(Stored data begins)

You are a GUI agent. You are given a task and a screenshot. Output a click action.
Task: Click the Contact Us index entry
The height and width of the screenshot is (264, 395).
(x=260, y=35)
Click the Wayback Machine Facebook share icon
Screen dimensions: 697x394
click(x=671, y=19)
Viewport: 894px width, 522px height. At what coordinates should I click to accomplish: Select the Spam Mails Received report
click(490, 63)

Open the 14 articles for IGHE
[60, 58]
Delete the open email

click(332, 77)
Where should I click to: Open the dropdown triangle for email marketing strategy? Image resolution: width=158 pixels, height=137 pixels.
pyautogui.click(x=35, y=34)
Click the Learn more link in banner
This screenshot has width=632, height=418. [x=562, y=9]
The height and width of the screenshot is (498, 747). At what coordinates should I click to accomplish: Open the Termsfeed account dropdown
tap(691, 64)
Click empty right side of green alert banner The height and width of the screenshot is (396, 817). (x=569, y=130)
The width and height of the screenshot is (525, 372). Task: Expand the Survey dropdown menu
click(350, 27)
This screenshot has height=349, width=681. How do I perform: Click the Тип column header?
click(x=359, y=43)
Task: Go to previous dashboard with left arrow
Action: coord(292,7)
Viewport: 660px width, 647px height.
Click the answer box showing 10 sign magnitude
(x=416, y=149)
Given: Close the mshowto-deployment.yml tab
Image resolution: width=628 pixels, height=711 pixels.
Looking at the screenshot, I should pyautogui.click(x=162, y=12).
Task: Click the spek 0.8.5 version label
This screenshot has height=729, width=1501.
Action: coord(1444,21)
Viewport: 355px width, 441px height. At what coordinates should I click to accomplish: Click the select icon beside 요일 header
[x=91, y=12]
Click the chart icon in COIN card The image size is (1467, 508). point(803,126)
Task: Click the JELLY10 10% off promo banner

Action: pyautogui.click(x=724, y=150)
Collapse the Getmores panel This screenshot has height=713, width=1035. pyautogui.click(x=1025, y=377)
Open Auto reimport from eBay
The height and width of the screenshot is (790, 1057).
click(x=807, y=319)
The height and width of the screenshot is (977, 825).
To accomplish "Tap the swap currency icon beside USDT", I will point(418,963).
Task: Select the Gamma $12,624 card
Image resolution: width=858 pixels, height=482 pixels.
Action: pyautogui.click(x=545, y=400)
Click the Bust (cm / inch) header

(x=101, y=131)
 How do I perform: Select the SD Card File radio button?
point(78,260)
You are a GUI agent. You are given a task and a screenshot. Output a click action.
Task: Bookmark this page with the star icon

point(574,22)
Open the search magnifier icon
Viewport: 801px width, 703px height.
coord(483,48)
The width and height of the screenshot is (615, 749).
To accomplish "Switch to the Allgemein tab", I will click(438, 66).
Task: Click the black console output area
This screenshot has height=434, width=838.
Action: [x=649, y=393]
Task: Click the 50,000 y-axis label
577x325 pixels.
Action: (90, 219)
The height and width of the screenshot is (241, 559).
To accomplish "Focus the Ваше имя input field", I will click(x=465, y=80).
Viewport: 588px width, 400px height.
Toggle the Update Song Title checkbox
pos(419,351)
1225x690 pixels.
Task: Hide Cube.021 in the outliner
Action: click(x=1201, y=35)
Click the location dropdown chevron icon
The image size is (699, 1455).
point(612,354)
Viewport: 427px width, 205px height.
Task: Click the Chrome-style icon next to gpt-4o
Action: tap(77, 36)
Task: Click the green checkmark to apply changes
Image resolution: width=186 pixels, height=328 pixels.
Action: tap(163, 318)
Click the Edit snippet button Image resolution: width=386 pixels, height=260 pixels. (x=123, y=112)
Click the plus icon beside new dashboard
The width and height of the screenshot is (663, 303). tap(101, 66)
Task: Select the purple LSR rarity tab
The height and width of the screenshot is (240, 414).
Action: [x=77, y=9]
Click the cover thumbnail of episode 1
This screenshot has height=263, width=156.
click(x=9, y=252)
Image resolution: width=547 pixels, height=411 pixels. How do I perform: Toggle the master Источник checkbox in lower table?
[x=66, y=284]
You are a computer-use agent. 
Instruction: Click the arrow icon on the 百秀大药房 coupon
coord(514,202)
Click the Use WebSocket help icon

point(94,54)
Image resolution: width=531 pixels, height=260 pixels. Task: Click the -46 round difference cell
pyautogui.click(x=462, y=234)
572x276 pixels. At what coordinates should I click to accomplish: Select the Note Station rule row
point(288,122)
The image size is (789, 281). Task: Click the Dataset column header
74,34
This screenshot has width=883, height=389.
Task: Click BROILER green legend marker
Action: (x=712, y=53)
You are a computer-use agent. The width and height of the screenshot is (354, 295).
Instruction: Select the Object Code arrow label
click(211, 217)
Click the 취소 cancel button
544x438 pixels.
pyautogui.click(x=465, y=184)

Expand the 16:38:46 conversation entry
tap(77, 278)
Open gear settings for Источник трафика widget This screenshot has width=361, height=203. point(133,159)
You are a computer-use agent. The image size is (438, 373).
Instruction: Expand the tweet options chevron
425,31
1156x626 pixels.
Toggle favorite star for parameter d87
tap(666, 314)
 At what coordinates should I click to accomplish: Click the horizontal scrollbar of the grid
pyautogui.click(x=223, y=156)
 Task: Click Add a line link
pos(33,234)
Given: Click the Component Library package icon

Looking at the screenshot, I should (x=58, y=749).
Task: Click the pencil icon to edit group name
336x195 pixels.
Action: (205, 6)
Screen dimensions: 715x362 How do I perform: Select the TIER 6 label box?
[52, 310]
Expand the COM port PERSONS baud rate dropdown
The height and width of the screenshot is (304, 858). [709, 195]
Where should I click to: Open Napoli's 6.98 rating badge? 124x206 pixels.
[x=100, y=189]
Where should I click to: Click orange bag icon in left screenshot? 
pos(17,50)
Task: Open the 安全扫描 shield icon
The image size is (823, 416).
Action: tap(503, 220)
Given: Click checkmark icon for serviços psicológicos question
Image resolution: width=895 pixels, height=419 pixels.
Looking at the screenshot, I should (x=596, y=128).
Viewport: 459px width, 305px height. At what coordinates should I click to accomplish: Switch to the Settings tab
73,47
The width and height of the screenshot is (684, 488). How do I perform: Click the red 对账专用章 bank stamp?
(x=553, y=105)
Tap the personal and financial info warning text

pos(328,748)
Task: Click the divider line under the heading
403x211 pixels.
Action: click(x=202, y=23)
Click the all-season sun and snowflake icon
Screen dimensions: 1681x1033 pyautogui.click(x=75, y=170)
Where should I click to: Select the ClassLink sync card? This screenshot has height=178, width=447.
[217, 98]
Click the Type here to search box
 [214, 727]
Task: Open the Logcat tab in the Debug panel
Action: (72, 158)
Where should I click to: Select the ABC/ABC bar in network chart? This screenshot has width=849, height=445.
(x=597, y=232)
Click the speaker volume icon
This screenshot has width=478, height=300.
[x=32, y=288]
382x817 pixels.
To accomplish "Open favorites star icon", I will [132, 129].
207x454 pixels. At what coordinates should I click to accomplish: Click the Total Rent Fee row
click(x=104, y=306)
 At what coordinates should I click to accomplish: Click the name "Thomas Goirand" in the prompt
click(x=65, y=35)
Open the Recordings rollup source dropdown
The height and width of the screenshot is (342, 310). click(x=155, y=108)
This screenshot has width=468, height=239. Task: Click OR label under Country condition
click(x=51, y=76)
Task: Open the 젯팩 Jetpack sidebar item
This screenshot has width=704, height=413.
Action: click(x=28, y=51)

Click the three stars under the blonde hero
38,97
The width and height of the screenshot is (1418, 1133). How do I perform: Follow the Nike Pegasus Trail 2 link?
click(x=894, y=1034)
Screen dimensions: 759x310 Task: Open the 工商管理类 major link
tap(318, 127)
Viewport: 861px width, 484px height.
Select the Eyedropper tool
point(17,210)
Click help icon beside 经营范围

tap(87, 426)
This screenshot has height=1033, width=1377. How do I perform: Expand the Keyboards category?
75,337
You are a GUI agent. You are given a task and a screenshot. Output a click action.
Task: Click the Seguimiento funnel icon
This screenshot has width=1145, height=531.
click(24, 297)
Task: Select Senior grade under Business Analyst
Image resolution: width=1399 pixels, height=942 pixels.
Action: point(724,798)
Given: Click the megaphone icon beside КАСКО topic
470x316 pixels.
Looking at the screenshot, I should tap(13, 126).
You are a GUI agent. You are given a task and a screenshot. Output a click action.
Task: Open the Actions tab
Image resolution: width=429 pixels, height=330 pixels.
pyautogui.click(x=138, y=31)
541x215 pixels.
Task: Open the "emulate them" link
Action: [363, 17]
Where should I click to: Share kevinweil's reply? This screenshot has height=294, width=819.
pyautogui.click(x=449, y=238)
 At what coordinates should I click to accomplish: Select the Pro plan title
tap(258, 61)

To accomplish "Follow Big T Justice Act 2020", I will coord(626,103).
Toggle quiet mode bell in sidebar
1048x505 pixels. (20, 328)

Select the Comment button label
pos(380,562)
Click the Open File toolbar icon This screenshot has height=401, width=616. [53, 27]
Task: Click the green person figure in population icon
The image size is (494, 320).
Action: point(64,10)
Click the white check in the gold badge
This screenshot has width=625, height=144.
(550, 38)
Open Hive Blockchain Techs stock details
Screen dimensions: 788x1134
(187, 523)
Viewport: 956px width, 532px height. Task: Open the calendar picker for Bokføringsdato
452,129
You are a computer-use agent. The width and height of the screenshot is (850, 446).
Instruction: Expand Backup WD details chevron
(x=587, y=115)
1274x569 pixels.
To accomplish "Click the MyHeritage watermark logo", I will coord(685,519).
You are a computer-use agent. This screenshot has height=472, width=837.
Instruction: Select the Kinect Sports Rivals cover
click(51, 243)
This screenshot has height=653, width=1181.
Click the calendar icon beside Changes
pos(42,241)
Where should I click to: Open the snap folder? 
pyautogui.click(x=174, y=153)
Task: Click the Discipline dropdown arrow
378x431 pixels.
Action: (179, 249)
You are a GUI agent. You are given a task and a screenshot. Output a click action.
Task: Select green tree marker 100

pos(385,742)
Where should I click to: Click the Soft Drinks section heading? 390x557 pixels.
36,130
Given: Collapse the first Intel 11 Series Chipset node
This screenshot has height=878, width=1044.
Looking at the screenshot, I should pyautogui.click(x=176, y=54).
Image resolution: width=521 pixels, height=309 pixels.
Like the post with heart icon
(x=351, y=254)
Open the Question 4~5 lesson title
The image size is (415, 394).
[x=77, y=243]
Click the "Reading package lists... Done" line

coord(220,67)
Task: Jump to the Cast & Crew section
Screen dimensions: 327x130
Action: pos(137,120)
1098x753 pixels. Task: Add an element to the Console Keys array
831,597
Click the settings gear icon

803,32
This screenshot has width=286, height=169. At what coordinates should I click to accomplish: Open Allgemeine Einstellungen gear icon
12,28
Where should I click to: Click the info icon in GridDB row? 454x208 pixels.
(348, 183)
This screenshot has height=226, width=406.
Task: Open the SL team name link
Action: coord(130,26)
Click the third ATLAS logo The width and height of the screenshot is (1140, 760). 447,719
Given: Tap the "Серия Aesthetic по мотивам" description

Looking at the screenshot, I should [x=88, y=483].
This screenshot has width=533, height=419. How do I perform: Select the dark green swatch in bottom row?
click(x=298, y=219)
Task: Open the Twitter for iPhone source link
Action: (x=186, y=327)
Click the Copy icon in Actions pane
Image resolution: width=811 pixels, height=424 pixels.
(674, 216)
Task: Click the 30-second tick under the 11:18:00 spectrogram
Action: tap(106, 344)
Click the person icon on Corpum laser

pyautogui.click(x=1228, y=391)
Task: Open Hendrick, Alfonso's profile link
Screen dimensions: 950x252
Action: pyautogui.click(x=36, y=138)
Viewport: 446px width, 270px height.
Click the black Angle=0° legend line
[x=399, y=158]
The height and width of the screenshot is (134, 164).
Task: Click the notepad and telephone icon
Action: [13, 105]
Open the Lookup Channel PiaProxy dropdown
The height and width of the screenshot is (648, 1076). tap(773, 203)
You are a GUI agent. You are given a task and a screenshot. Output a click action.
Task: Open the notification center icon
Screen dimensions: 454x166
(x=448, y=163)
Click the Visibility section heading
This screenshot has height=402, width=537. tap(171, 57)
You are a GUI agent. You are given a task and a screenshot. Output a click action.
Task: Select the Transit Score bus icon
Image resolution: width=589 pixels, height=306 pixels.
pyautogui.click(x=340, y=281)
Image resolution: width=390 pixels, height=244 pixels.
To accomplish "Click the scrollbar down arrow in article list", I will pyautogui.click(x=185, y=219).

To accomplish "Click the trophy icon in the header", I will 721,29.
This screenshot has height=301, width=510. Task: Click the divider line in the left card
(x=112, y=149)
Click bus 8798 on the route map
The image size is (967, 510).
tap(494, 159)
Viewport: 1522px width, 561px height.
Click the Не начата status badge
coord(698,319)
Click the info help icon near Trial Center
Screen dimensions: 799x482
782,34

(Stored data ends)

**Instructions to follow**
Above are some records; copy exactly the lines from the one with "Collapse the Getmores" through the one with "Task: Select the Gamma $12,624 card", both included, and no others.

**Answer box**
Collapse the Getmores panel This screenshot has height=713, width=1035. pyautogui.click(x=1025, y=377)
Open Auto reimport from eBay
The height and width of the screenshot is (790, 1057).
click(x=807, y=319)
The height and width of the screenshot is (977, 825).
To accomplish "Tap the swap currency icon beside USDT", I will point(418,963).
Task: Select the Gamma $12,624 card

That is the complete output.